◆ **Work instruction**: Continue the passage about fenugreek sprouts and the E. coli outbreaks from the point where it stops.

--- Reading passage Enclosed Below ---

Don’t think that because your salad sprouts are organic, grown on your window sill, and supposedly good for you, that they haven’t accumulated many food miles or are safe to eat raw. Compelling evidence published by the European Food Safety Authority yesterday points to fenugreek sprouts as the vector of the E. coli that caused the enormous German outbreak in May and June (more than 3000 cases, with 47 deaths) and a French outbreak at Bègles, near Bordeaux, in June. The only common factors in the outbreaks were genetically identical E. coli O104:H4 – and fenugreek from the same Egyptian source.

Fifteen thousand kilogrammes of organic fenugreek seeds, lot number 48088 (expiry date November 2011), left Egypt by sea in November 2009 in a sealed container. Offloaded at Antwerp, it went to Rotterdam by barge and travelled by road to a German distributor, arriving on 15 December. In February this year, 75 kg went to the sprout producer linked to the German outbreak. Four hundred kilogrammes went to a British seed supplier who in January this year sold 95 kg in 50g packets to a French distributor, who in turn supplied batches of between 5 and 125 packets to more than 200 outlets. Seeds from one packet were sprouted in a jam jar and eaten at an open day at a children's community centre in Bègles on 8 June. The sprouts went into cold carrot and cumin and courgette soups, and on crudités.

--- End of Enclosed Reading passage ---
--- Available data Enclosed Below ---

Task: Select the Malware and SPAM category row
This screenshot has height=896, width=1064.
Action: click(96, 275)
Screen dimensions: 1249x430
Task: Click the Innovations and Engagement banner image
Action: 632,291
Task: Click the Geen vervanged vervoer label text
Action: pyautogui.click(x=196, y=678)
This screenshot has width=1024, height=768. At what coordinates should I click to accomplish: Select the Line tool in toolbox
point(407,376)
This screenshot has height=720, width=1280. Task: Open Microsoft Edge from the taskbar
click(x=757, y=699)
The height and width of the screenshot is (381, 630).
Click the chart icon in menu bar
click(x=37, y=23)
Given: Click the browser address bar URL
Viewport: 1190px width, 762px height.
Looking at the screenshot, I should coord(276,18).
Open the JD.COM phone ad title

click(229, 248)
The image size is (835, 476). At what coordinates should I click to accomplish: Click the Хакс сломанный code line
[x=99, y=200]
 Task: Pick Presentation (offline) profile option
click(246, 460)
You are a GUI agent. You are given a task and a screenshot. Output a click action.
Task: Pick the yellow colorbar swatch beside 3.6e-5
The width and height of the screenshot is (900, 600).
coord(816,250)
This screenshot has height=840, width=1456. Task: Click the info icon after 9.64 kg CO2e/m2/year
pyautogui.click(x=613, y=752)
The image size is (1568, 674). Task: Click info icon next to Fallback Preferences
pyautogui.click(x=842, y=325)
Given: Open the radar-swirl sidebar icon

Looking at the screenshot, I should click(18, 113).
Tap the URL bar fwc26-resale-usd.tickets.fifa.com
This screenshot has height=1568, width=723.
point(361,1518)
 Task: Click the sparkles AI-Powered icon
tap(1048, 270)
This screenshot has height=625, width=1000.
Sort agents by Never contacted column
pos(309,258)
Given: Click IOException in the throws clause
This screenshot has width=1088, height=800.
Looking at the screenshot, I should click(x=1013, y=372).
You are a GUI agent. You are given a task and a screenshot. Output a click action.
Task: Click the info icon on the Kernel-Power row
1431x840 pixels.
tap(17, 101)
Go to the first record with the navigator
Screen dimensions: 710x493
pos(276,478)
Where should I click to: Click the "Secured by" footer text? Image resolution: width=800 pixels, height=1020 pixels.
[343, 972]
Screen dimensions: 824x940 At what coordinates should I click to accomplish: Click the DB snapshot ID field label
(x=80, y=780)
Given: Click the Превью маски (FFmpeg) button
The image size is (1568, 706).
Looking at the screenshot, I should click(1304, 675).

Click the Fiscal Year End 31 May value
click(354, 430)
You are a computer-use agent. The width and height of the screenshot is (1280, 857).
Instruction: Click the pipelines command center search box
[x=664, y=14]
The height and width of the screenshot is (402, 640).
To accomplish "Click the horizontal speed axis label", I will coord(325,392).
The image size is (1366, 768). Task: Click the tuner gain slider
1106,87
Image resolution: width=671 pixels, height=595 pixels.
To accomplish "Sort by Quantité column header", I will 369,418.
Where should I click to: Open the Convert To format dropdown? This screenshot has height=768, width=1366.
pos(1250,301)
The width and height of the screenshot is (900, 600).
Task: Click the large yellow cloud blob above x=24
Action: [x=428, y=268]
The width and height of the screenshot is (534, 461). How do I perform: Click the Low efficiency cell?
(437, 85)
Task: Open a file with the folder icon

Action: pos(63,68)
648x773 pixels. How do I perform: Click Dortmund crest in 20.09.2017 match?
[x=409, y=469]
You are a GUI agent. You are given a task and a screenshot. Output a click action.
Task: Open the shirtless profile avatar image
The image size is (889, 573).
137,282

--- End of Enclosed Available data ---

◆ **Answer box**:
E. coli O104:H4 is very virulent. Many victims have developed haemolytic uraemic syndrome (which causes kidney failure) and brain damage. A much greater proportion of the infected have developed these complications than is usual with the classical nasty E. coli, O157. It is quite likely that O104 is hot because it is a hybrid. It has the toxins that make O157 virulent coupled with many genes from enteroaggregative E. coli, a bacterium thought to be a common cause of diarrhoea in children in developing countries. Night soil on the fenugreek?